Can't tell you anything about that barrel saddle.But I do own this Dakota :Western Saddle by Dakota - Flex Tree FQHB in 15" 16" or 17" USA Made 2212.
Bought it from the same outfit. Been a dang good saddle ! I would buy another Dakota if looking.Check to see these reviews here :Barrel Saddles

Maybe the saddle you've been looking at is in this group.

Rawhide


----------



## BarrelAddict

This site has good prices , the most expensive one I got a quote for was like $750 I believe

Handcrafted Saddles by Dakota - Page 1

I can post the prices I got from them tomorrow but they do all kinds of customizing for you.

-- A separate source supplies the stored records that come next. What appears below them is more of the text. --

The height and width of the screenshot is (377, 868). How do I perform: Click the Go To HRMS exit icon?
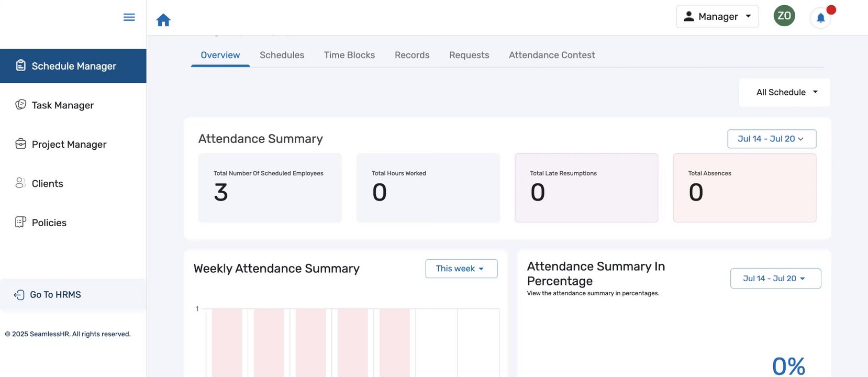pos(19,295)
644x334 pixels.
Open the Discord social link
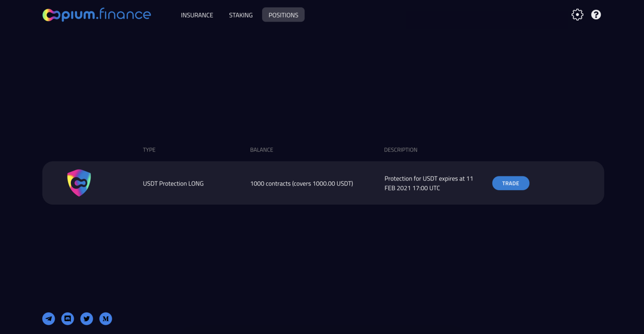[x=68, y=318]
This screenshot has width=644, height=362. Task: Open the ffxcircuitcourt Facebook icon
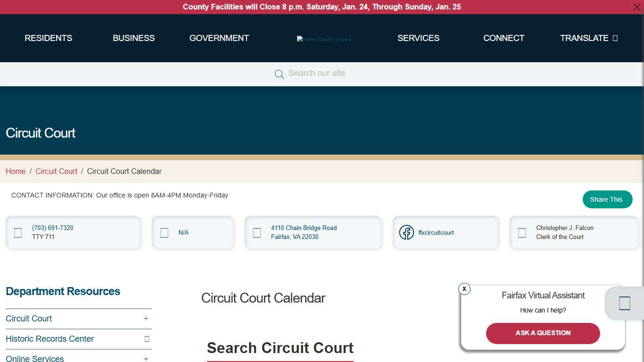[x=406, y=232]
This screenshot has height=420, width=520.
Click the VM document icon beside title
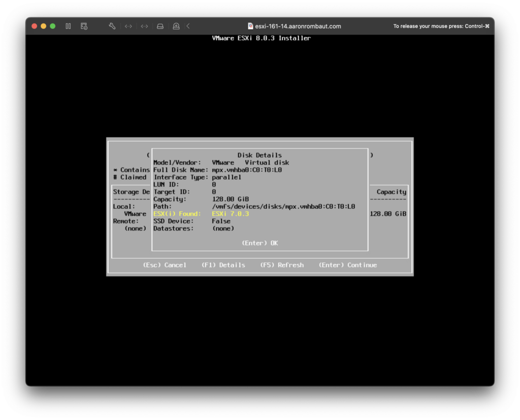point(250,26)
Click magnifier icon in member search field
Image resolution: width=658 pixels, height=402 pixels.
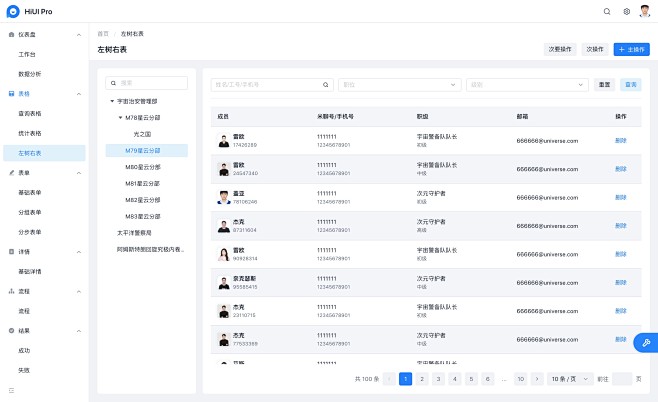coord(326,85)
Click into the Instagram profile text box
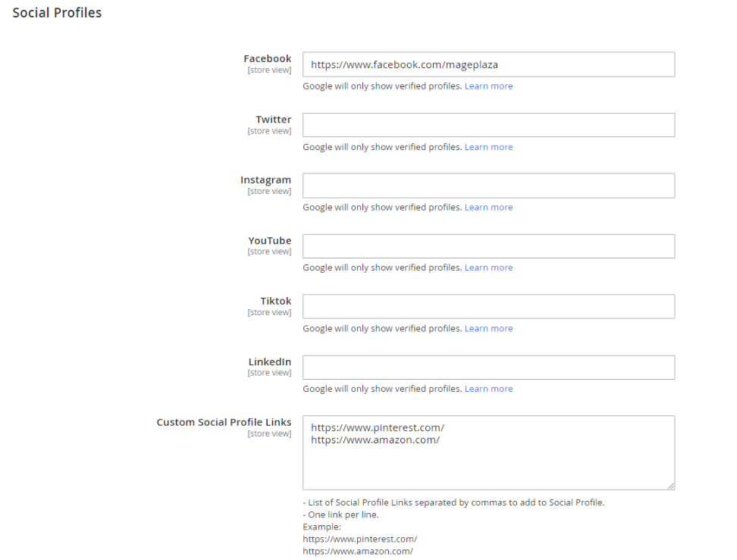This screenshot has height=560, width=737. (488, 186)
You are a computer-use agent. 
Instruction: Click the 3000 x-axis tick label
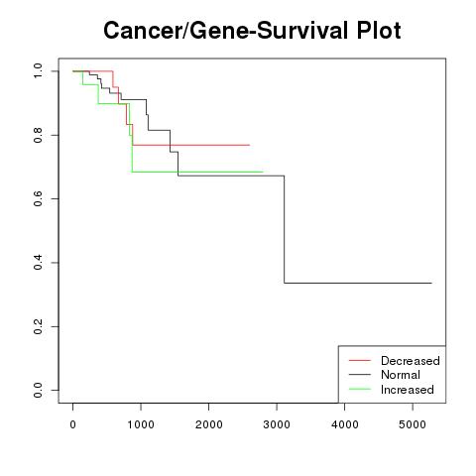(277, 424)
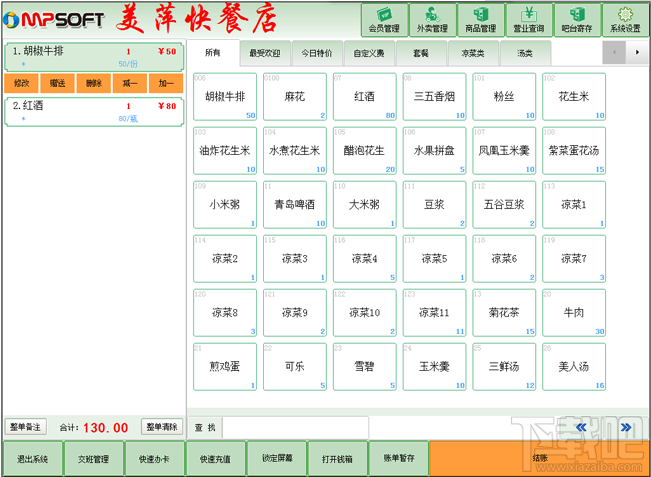Focus the 查找 search input field
The image size is (651, 477).
[x=295, y=428]
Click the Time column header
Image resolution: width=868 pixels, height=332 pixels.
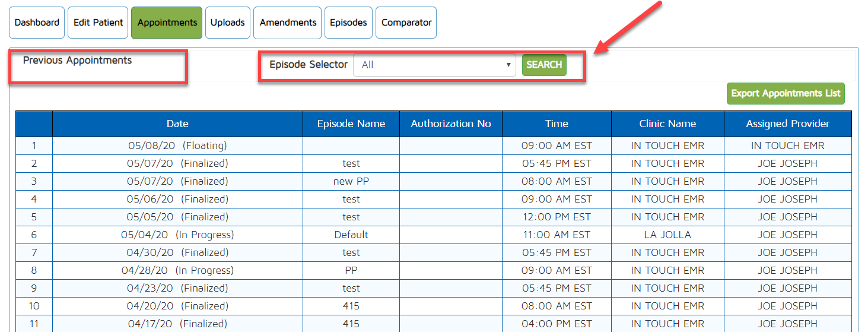[x=557, y=124]
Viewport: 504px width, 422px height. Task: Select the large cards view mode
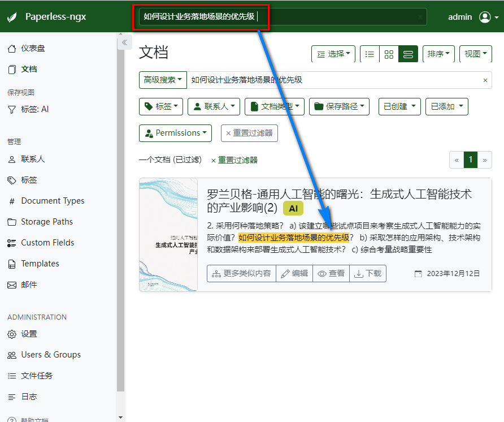click(x=408, y=54)
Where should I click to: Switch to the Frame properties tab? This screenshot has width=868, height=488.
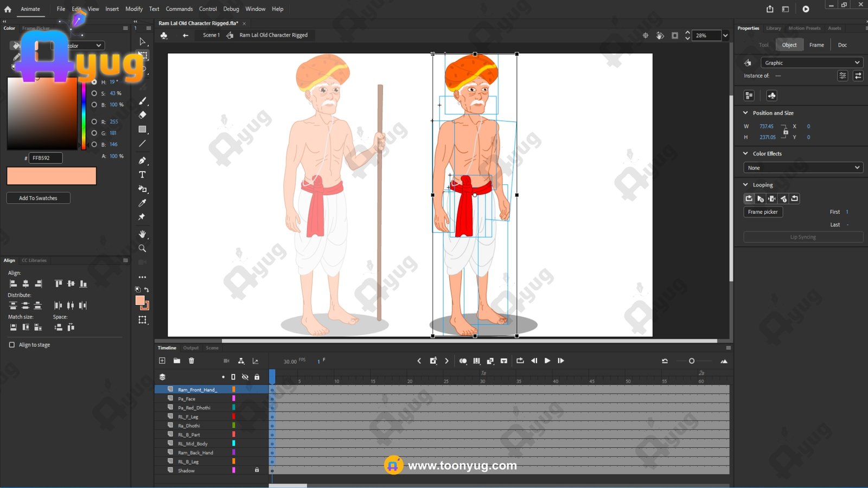816,45
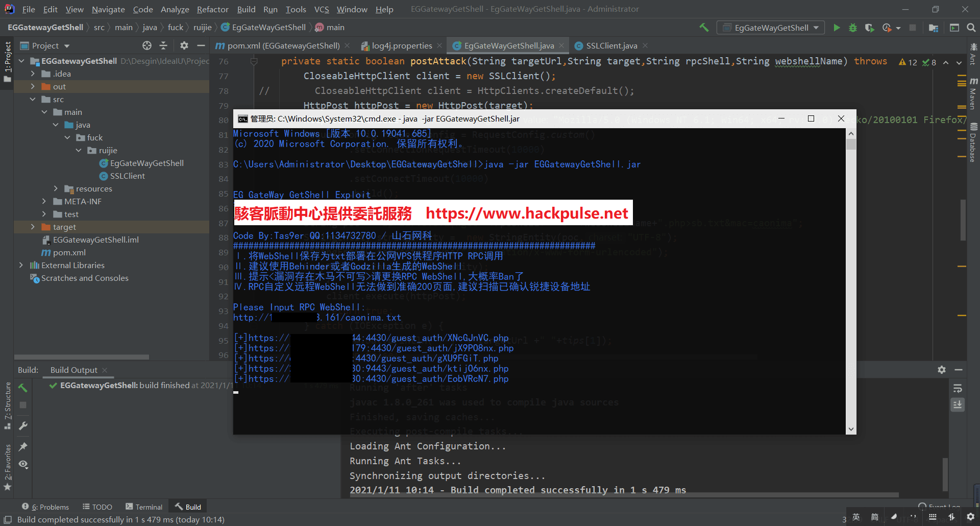980x526 pixels.
Task: Open the Project panel settings gear
Action: [184, 46]
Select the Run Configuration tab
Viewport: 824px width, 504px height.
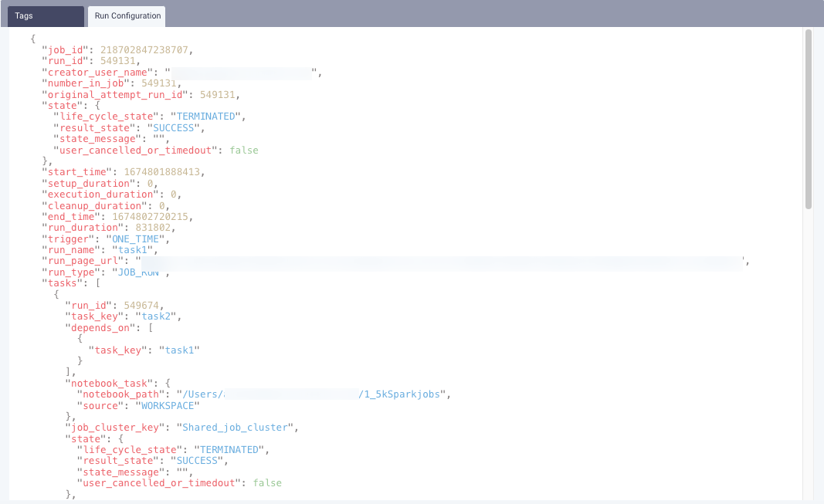point(126,15)
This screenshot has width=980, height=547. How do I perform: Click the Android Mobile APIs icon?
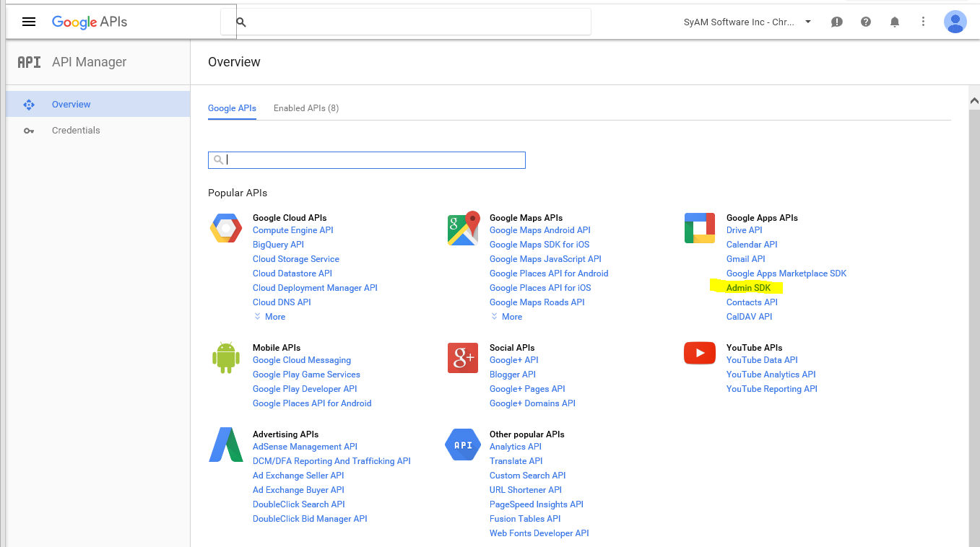click(225, 358)
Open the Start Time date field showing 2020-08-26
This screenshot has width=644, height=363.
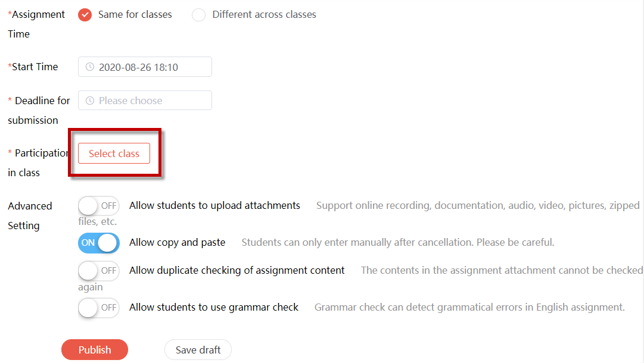(x=145, y=67)
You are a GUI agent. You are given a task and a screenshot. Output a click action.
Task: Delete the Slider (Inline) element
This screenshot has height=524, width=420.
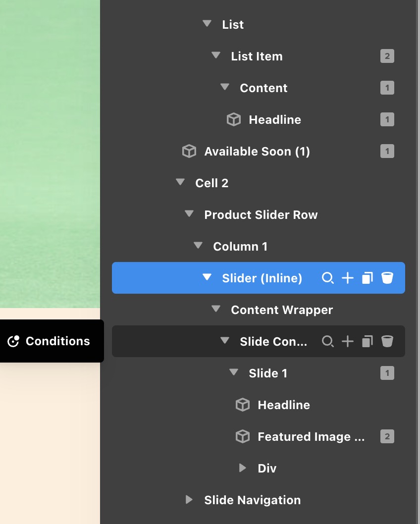[x=387, y=278]
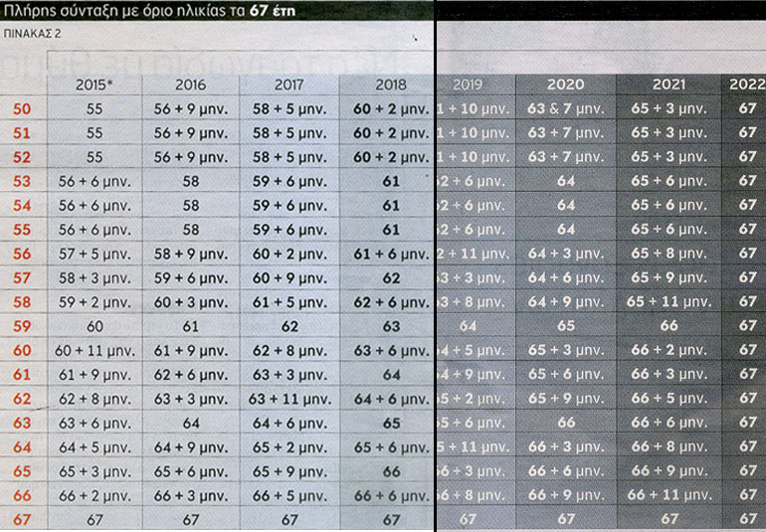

I'm also looking into a dakota!


----------



## BarrelAddict

Dak-353 base price is $690.99
Dak-345 base price is $726.99
Dak-342 base price is $666.99
Dak-325C base price is $714.99
Dak-310 base price is $738.99
Dak-314 base price is $696.99
Dak-307 base price is $708.99


----------



## Cowgirls Boots

I actually just got a Dakota barrel racer for 650 + trade in on my old 50 yr old saddle. My parents gift to me for Christmas 
_Posted via Mobile Device_


----------



## Tennessee

From what I understand, they are a pretty decent saddle. They are no Circle Y or Martin type of saddle, but they are not junk either. I guess you would call them middle of the line. Either way, a great investment if you are not looking for junk or a super expensive saddle.


----------



## Cowgirls Boots

Well come to find out what I thought was my old, somewhat expensive saddle was a peice of garbage, made in India saddle.
_Posted via Mobile Device_


----------



## iridehorses

BarrelAddict said:


> This site has good prices , the most expensive one I got a quote for was like $750 I believe
> 
> Handcrafted Saddles by Dakota - Page 1
> 
> I can post the prices I got from them tomorrow but they do all kinds of customizing for you. I'm also looking into a dakota!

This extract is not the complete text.